Nothing in the records may be changed; retype them in full.

[Collected data]
=== Begin Enclosure ===

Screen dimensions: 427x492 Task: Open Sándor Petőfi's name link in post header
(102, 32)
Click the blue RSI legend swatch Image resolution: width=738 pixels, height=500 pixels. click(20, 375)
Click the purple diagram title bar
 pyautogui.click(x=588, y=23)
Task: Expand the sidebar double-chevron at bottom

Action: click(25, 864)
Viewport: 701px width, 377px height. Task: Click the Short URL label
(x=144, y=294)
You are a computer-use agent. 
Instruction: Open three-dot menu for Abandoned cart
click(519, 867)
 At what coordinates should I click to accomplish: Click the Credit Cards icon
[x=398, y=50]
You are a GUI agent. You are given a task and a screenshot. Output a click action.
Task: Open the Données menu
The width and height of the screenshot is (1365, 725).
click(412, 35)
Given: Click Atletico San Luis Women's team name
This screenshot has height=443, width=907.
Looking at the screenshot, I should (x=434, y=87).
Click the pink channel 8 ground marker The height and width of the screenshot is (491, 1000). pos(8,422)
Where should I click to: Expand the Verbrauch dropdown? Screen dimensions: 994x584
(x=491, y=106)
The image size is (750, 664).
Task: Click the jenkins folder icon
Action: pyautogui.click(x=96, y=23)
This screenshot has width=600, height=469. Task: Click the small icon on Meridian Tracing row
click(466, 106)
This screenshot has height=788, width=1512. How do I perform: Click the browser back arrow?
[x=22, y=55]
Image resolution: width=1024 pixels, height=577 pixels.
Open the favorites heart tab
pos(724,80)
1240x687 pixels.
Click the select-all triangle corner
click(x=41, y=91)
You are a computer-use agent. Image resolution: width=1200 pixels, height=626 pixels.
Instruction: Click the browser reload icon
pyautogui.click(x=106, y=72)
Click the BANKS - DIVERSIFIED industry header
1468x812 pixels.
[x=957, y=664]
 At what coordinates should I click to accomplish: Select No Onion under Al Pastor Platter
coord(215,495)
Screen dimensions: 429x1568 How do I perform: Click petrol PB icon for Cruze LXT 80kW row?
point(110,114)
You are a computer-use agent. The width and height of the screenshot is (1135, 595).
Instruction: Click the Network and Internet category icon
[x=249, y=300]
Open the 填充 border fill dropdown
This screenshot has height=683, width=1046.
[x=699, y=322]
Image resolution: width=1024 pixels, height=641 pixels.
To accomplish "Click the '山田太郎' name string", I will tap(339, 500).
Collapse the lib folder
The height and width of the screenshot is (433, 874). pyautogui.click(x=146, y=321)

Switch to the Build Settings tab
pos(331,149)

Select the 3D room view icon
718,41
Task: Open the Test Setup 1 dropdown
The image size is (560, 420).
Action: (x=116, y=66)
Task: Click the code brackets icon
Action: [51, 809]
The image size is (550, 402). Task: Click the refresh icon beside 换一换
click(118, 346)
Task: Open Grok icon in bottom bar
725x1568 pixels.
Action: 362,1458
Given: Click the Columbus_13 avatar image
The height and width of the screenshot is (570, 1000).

=== End Enclosure ===

• [RESPONSE AREA]
Screen dimensions: 427x492 Task: Open Sándor Petőfi's name link in post header
(102, 32)
Click the blue RSI legend swatch Image resolution: width=738 pixels, height=500 pixels. click(20, 375)
Click the purple diagram title bar
 pyautogui.click(x=588, y=23)
Task: Expand the sidebar double-chevron at bottom

Action: click(25, 864)
Viewport: 701px width, 377px height. Task: Click the Short URL label
(x=144, y=294)
You are a computer-use agent. 
Instruction: Open three-dot menu for Abandoned cart
click(519, 867)
 At what coordinates should I click to accomplish: Click the Credit Cards icon
[x=398, y=50]
You are a GUI agent. You are given a task and a screenshot. Output a click action.
Task: Open the Données menu
The width and height of the screenshot is (1365, 725).
click(412, 35)
Given: Click Atletico San Luis Women's team name
This screenshot has height=443, width=907.
Looking at the screenshot, I should (x=434, y=87).
Click the pink channel 8 ground marker The height and width of the screenshot is (491, 1000). pos(8,422)
Where should I click to: Expand the Verbrauch dropdown? Screen dimensions: 994x584
(x=491, y=106)
The image size is (750, 664).
Task: Click the jenkins folder icon
Action: pyautogui.click(x=96, y=23)
This screenshot has width=600, height=469. Task: Click the small icon on Meridian Tracing row
click(466, 106)
This screenshot has height=788, width=1512. How do I perform: Click the browser back arrow?
[x=22, y=55]
Image resolution: width=1024 pixels, height=577 pixels.
Open the favorites heart tab
pos(724,80)
1240x687 pixels.
Click the select-all triangle corner
click(x=41, y=91)
You are a computer-use agent. Image resolution: width=1200 pixels, height=626 pixels.
Instruction: Click the browser reload icon
pyautogui.click(x=106, y=72)
Click the BANKS - DIVERSIFIED industry header
1468x812 pixels.
[x=957, y=664]
 At what coordinates should I click to accomplish: Select No Onion under Al Pastor Platter
coord(215,495)
Screen dimensions: 429x1568 How do I perform: Click petrol PB icon for Cruze LXT 80kW row?
point(110,114)
You are a computer-use agent. The width and height of the screenshot is (1135, 595).
Instruction: Click the Network and Internet category icon
[x=249, y=300]
Open the 填充 border fill dropdown
This screenshot has height=683, width=1046.
[x=699, y=322]
Image resolution: width=1024 pixels, height=641 pixels.
To accomplish "Click the '山田太郎' name string", I will tap(339, 500).
Collapse the lib folder
The height and width of the screenshot is (433, 874). pyautogui.click(x=146, y=321)

Switch to the Build Settings tab
pos(331,149)

Select the 3D room view icon
718,41
Task: Open the Test Setup 1 dropdown
The image size is (560, 420).
Action: (x=116, y=66)
Task: Click the code brackets icon
Action: [51, 809]
The image size is (550, 402). Task: Click the refresh icon beside 换一换
click(118, 346)
Task: Open Grok icon in bottom bar
725x1568 pixels.
Action: 362,1458
Given: Click the Columbus_13 avatar image
The height and width of the screenshot is (570, 1000).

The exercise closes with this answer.